### ASSIGNMENT
An exact reproduction of all the entries below is required.

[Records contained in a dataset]
┄┄┄┄┄┄┄┄┄┄┄┄┄┄┄┄┄┄┄┄
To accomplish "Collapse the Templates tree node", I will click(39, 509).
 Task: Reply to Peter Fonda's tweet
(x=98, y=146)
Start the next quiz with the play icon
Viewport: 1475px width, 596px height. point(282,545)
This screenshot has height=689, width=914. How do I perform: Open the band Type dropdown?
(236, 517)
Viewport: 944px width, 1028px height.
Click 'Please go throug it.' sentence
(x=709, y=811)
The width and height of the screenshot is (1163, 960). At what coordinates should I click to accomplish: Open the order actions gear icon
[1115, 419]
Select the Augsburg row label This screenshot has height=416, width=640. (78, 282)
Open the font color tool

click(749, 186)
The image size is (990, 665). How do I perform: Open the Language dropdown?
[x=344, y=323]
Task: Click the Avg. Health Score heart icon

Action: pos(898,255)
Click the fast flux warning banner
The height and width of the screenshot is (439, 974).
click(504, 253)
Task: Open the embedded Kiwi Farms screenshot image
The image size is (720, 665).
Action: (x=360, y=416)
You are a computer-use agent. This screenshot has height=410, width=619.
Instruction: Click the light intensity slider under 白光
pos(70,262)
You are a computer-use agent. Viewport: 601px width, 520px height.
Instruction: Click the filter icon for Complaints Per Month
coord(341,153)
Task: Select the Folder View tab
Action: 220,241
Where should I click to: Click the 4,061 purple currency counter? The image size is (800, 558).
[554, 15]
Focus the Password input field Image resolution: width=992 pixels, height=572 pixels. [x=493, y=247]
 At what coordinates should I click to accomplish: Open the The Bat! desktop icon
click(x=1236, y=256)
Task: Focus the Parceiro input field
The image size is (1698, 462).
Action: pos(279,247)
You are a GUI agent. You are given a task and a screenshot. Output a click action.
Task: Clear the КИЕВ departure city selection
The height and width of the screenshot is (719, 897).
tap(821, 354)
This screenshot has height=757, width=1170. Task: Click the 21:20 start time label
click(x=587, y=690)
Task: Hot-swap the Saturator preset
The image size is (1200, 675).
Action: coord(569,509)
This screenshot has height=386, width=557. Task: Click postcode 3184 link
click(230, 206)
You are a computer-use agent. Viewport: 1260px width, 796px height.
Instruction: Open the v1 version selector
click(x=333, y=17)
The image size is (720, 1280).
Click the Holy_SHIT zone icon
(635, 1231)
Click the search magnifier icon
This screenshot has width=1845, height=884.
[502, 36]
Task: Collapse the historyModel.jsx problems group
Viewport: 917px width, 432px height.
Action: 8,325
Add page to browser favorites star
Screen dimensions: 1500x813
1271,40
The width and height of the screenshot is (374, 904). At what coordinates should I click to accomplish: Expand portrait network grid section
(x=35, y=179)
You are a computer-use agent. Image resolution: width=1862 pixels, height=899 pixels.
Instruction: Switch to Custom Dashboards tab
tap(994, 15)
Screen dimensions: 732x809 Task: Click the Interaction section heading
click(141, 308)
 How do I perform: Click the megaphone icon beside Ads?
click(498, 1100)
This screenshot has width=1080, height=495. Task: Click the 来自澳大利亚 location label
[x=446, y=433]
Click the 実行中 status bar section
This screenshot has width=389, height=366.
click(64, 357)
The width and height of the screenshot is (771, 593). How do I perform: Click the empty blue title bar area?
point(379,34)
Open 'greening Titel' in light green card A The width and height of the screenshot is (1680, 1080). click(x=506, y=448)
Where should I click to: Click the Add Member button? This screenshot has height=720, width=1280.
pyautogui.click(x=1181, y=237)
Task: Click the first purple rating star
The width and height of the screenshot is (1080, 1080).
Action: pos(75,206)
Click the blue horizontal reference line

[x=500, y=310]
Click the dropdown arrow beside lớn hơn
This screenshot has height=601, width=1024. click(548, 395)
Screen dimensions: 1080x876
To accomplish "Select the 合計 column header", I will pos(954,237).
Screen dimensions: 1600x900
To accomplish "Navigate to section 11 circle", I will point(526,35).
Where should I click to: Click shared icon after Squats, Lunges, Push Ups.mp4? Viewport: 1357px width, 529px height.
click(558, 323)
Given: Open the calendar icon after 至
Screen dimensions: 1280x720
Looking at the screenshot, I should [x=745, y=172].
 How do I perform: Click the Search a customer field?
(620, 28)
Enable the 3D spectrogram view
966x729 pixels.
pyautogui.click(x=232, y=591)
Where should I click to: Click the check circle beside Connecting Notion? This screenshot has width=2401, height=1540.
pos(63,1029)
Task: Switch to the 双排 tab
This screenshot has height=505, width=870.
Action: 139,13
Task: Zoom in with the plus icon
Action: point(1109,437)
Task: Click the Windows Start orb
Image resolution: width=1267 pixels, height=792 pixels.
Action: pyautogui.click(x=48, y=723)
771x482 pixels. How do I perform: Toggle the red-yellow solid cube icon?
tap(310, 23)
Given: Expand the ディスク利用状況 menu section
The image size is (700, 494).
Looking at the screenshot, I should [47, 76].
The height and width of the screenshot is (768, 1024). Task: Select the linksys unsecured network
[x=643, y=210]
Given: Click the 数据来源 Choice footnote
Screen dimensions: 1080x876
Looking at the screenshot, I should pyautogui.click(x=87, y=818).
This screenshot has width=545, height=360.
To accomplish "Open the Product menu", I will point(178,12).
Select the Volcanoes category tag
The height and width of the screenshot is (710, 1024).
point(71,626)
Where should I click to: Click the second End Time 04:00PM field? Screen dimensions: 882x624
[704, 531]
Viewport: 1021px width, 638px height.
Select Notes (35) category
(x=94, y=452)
┄┄┄┄┄┄┄┄┄┄┄┄┄┄┄┄┄┄┄┄
### SOLUTION BELOW
To accomplish "Collapse the Templates tree node", I will click(39, 509).
 Task: Reply to Peter Fonda's tweet
(x=98, y=146)
Start the next quiz with the play icon
Viewport: 1475px width, 596px height. point(282,545)
This screenshot has height=689, width=914. How do I perform: Open the band Type dropdown?
(236, 517)
Viewport: 944px width, 1028px height.
Click 'Please go throug it.' sentence
(x=709, y=811)
The width and height of the screenshot is (1163, 960). At what coordinates should I click to accomplish: Open the order actions gear icon
[1115, 419]
Select the Augsburg row label This screenshot has height=416, width=640. (78, 282)
Open the font color tool

click(749, 186)
The image size is (990, 665). How do I perform: Open the Language dropdown?
[x=344, y=323]
Task: Click the Avg. Health Score heart icon

Action: pos(898,255)
Click the fast flux warning banner
The height and width of the screenshot is (439, 974).
click(504, 253)
Task: Open the embedded Kiwi Farms screenshot image
The image size is (720, 665).
Action: (x=360, y=416)
You are a computer-use agent. This screenshot has height=410, width=619.
Instruction: Click the light intensity slider under 白光
pos(70,262)
You are a computer-use agent. Viewport: 601px width, 520px height.
Instruction: Click the filter icon for Complaints Per Month
coord(341,153)
Task: Select the Folder View tab
Action: 220,241
Where should I click to: Click the 4,061 purple currency counter? The image size is (800, 558).
[554, 15]
Focus the Password input field Image resolution: width=992 pixels, height=572 pixels. [x=493, y=247]
 At what coordinates should I click to accomplish: Open the The Bat! desktop icon
click(x=1236, y=256)
Task: Focus the Parceiro input field
The image size is (1698, 462).
Action: pos(279,247)
You are a GUI agent. You are given a task and a screenshot. Output a click action.
Task: Clear the КИЕВ departure city selection
The height and width of the screenshot is (719, 897).
tap(821, 354)
This screenshot has height=757, width=1170. Task: Click the 21:20 start time label
click(x=587, y=690)
Task: Hot-swap the Saturator preset
The image size is (1200, 675).
Action: coord(569,509)
This screenshot has height=386, width=557. Task: Click postcode 3184 link
click(230, 206)
You are a computer-use agent. Viewport: 1260px width, 796px height.
Instruction: Open the v1 version selector
click(x=333, y=17)
The image size is (720, 1280).
Click the Holy_SHIT zone icon
(635, 1231)
Click the search magnifier icon
This screenshot has width=1845, height=884.
[502, 36]
Task: Collapse the historyModel.jsx problems group
Viewport: 917px width, 432px height.
Action: 8,325
Add page to browser favorites star
Screen dimensions: 1500x813
1271,40
The width and height of the screenshot is (374, 904). At what coordinates should I click to accomplish: Expand portrait network grid section
(x=35, y=179)
You are a computer-use agent. Image resolution: width=1862 pixels, height=899 pixels.
Instruction: Switch to Custom Dashboards tab
tap(994, 15)
Screen dimensions: 732x809 Task: Click the Interaction section heading
click(141, 308)
 How do I perform: Click the megaphone icon beside Ads?
click(498, 1100)
This screenshot has width=1080, height=495. Task: Click the 来自澳大利亚 location label
[x=446, y=433]
Click the 実行中 status bar section
This screenshot has width=389, height=366.
click(64, 357)
The width and height of the screenshot is (771, 593). How do I perform: Click the empty blue title bar area?
point(379,34)
Open 'greening Titel' in light green card A The width and height of the screenshot is (1680, 1080). click(x=506, y=448)
Where should I click to: Click the Add Member button? This screenshot has height=720, width=1280.
pyautogui.click(x=1181, y=237)
Task: Click the first purple rating star
The width and height of the screenshot is (1080, 1080).
Action: pos(75,206)
Click the blue horizontal reference line

[x=500, y=310]
Click the dropdown arrow beside lớn hơn
This screenshot has height=601, width=1024. click(548, 395)
Screen dimensions: 1080x876
To accomplish "Select the 合計 column header", I will pos(954,237).
Screen dimensions: 1600x900
To accomplish "Navigate to section 11 circle", I will point(526,35).
Where should I click to: Click shared icon after Squats, Lunges, Push Ups.mp4? Viewport: 1357px width, 529px height.
click(558, 323)
Given: Open the calendar icon after 至
Screen dimensions: 1280x720
Looking at the screenshot, I should [x=745, y=172].
 How do I perform: Click the Search a customer field?
(620, 28)
Enable the 3D spectrogram view
966x729 pixels.
pyautogui.click(x=232, y=591)
Where should I click to: Click the check circle beside Connecting Notion? This screenshot has width=2401, height=1540.
pos(63,1029)
Task: Switch to the 双排 tab
This screenshot has height=505, width=870.
Action: 139,13
Task: Zoom in with the plus icon
Action: point(1109,437)
Task: Click the Windows Start orb
Image resolution: width=1267 pixels, height=792 pixels.
Action: pyautogui.click(x=48, y=723)
771x482 pixels. How do I perform: Toggle the red-yellow solid cube icon?
tap(310, 23)
Given: Expand the ディスク利用状況 menu section
The image size is (700, 494).
Looking at the screenshot, I should [47, 76].
The height and width of the screenshot is (768, 1024). Task: Select the linksys unsecured network
[x=643, y=210]
Given: Click the 数据来源 Choice footnote
Screen dimensions: 1080x876
Looking at the screenshot, I should pyautogui.click(x=87, y=818).
This screenshot has width=545, height=360.
To accomplish "Open the Product menu", I will point(178,12).
Select the Volcanoes category tag
The height and width of the screenshot is (710, 1024).
point(71,626)
Where should I click to: Click the second End Time 04:00PM field? Screen dimensions: 882x624
[704, 531]
Viewport: 1021px width, 638px height.
Select Notes (35) category
(x=94, y=452)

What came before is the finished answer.